PROBLEM DETAILS: Locate the lines of the listing below that hold "quantity", then copy each of them.

RECORDS FOR THIS EXERCISE:
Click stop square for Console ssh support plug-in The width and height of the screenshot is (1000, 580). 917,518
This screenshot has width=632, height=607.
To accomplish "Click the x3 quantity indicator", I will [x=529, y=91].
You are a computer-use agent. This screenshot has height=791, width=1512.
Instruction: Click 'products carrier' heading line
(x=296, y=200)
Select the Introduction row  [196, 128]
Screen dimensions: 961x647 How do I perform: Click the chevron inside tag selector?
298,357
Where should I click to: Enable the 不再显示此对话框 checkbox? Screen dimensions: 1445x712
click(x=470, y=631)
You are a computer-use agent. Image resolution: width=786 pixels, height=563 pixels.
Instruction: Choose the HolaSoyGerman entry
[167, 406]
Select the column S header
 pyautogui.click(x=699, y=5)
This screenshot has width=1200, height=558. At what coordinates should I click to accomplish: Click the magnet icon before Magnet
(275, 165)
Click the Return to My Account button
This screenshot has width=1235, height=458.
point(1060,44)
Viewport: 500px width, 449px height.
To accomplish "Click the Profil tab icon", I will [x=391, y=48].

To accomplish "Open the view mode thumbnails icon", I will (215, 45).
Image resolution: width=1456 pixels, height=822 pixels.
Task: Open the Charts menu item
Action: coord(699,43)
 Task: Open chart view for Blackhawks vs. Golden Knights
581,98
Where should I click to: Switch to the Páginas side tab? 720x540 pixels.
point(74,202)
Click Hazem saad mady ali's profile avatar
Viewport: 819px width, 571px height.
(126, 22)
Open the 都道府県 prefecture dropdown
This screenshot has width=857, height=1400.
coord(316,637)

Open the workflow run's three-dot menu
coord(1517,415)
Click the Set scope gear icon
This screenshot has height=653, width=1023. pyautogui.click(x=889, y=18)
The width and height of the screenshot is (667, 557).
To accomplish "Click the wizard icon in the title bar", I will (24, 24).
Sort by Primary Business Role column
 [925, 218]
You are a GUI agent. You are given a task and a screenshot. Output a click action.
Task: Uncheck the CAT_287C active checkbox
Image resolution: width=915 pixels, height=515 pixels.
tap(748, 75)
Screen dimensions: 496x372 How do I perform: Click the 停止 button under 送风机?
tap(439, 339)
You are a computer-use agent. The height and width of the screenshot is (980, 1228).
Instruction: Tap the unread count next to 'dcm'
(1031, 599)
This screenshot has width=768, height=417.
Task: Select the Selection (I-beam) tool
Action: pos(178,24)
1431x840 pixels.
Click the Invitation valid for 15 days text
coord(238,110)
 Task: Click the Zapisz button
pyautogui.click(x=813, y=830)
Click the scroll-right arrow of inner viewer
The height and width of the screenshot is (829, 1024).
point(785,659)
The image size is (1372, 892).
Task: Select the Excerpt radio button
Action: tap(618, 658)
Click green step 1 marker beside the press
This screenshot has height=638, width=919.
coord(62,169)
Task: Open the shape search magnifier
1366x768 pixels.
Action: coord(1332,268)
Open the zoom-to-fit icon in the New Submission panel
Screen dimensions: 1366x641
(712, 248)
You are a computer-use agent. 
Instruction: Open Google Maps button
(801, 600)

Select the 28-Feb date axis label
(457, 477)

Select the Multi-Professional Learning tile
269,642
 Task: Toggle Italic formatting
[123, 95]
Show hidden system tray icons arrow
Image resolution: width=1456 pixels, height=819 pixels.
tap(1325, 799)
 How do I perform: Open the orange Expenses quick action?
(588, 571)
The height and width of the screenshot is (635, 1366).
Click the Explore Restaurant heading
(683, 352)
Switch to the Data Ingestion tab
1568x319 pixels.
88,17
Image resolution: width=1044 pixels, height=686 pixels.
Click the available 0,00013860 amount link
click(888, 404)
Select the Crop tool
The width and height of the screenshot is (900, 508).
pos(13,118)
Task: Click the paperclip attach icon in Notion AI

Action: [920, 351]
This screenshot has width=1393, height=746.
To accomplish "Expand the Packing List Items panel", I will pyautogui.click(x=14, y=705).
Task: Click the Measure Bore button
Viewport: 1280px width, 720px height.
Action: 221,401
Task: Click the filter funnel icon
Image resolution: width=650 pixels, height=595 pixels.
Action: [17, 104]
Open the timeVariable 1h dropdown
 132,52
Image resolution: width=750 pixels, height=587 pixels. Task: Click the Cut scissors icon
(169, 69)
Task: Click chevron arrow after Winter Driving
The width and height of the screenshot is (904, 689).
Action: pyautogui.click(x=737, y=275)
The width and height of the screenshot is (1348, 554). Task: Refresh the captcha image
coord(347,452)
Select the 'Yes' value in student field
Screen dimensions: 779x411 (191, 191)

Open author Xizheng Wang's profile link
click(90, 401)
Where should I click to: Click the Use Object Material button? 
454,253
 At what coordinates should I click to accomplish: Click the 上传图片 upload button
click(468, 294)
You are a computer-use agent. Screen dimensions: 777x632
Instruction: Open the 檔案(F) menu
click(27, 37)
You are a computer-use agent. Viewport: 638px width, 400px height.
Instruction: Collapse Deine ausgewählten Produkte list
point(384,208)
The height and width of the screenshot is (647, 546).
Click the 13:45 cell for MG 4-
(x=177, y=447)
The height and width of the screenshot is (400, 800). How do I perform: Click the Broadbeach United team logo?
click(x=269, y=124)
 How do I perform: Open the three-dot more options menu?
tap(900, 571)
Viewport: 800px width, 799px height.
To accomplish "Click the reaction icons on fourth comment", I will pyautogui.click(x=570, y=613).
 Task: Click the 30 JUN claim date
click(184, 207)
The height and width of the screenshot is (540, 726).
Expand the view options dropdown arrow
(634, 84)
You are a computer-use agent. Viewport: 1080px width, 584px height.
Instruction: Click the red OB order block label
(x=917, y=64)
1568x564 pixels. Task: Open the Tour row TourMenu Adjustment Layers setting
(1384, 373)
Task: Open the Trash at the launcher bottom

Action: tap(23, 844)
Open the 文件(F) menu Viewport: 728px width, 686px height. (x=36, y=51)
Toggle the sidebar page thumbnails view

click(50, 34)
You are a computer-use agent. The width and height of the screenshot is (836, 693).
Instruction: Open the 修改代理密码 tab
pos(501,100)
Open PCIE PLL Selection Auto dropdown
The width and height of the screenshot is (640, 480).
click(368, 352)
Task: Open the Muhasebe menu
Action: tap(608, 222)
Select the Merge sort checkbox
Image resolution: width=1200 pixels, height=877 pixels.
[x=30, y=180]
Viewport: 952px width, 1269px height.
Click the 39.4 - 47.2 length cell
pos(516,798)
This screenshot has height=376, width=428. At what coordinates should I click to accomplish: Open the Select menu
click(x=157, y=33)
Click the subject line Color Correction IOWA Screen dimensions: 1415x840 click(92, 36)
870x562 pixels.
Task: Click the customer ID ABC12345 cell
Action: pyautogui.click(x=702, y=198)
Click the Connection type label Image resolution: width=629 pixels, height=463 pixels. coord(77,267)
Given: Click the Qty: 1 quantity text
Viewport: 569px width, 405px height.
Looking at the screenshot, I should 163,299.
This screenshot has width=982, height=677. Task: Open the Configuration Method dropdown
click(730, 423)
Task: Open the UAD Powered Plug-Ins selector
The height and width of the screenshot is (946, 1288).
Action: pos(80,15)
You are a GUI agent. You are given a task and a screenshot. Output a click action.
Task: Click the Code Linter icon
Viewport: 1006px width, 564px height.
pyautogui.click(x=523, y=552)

RESULT FOR THIS EXERCISE:
To accomplish "Click the x3 quantity indicator", I will [x=529, y=91].
Given: Click the Qty: 1 quantity text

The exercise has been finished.